Abdominal thrusts in an obese or pregnant patient

It may be difficult to carry out abdominal thrusts on a patient who is obese or pregnant. If you cannot encircle their abdomen, stand behind the patient, position your hands over the lower end of the sternum and pull hard into the chest with quick thrusts (chest thrusts) (Perkins et al, 2017).

Aftercare and referral for medical review

Following successful treatment for an FBAO, a foreign body may still be present in the airways; if someone has dysphagia, a persistent cough or complains of having something stuck in their throat, they should seek medical advice.

Performing abdominal thrusts and chest compressions has the potential to cause serious internal injury, including ruptures or laceration of abdominal or thoracic viscera, so patients must be examined for injuries.

Use of airway clearance devices

Although there are several airway clearing devices for the treatment of FBAO currently available, their routine use is not recommended by the Resuscitation Council (UK) (Perkins et al, 2017).

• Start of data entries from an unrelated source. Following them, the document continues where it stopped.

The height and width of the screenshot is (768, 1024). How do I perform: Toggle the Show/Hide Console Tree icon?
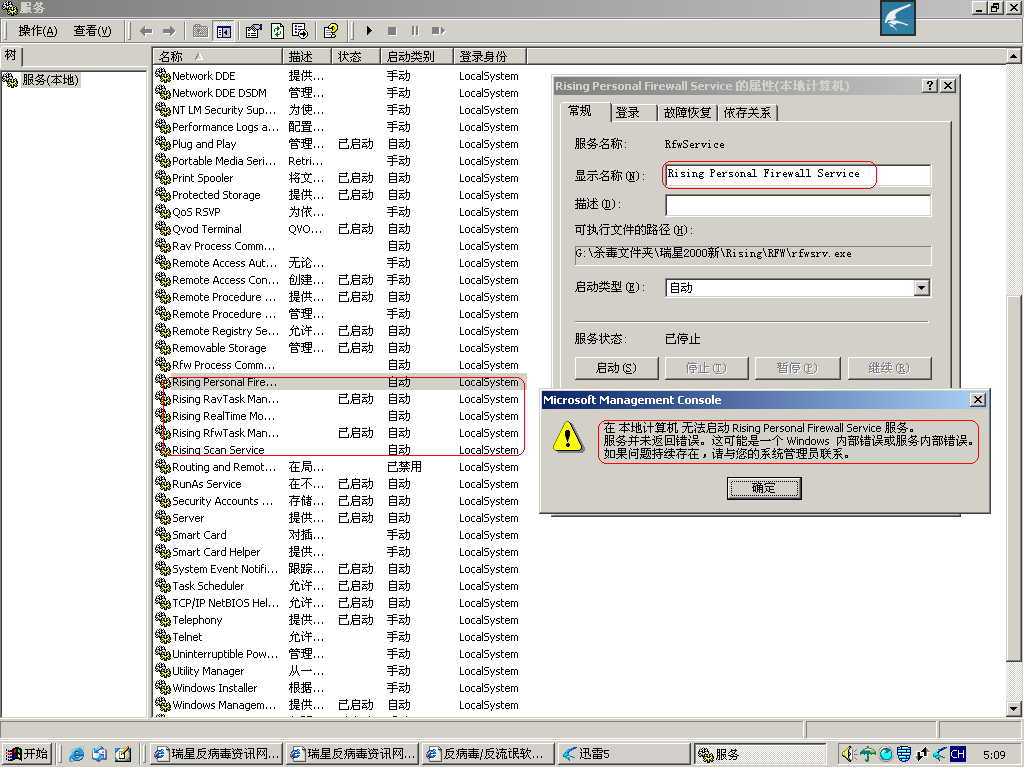point(223,31)
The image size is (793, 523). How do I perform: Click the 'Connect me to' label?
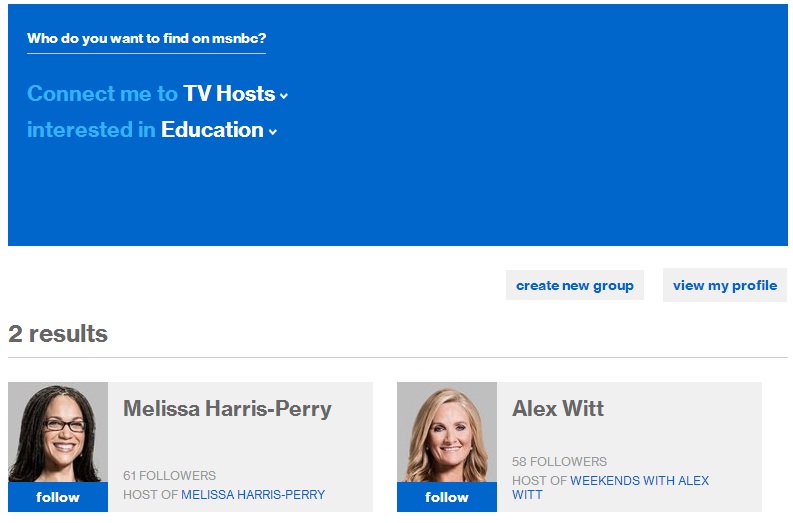coord(102,94)
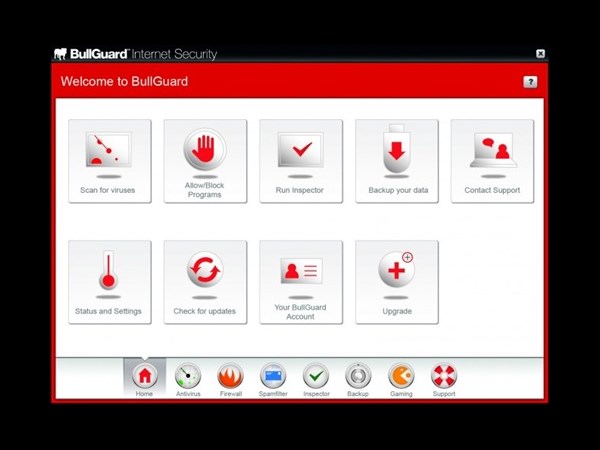
Task: Click the help question mark button
Action: [530, 82]
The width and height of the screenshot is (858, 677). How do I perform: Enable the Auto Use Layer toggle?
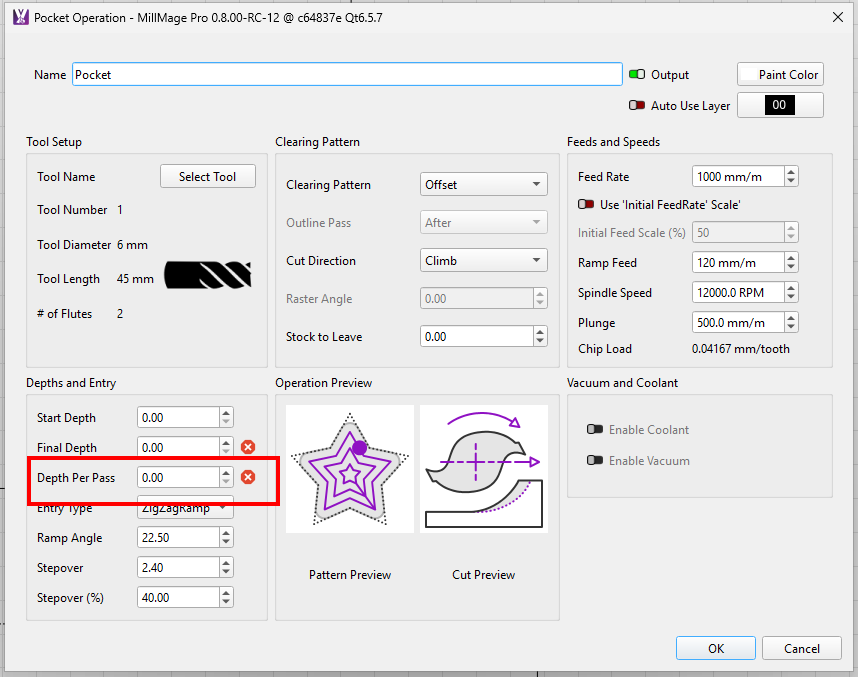[x=637, y=105]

However, appropriately trained health professionals can use advanced techniques – such as suction or laryngoscopy and forceps – to remove a foreign body from the airway (Perkins et al, 2017).


FBAO is a life-threatening emergency that nurses must be able to recognise and effectively treat. The management of FBAO in infants and children will be described in part 2 of this series.

  • Professional responsibilities: This procedure should be undertaken only after approved training, supervised practice and competency assessment, and carried out in accordance with local policies and protocols.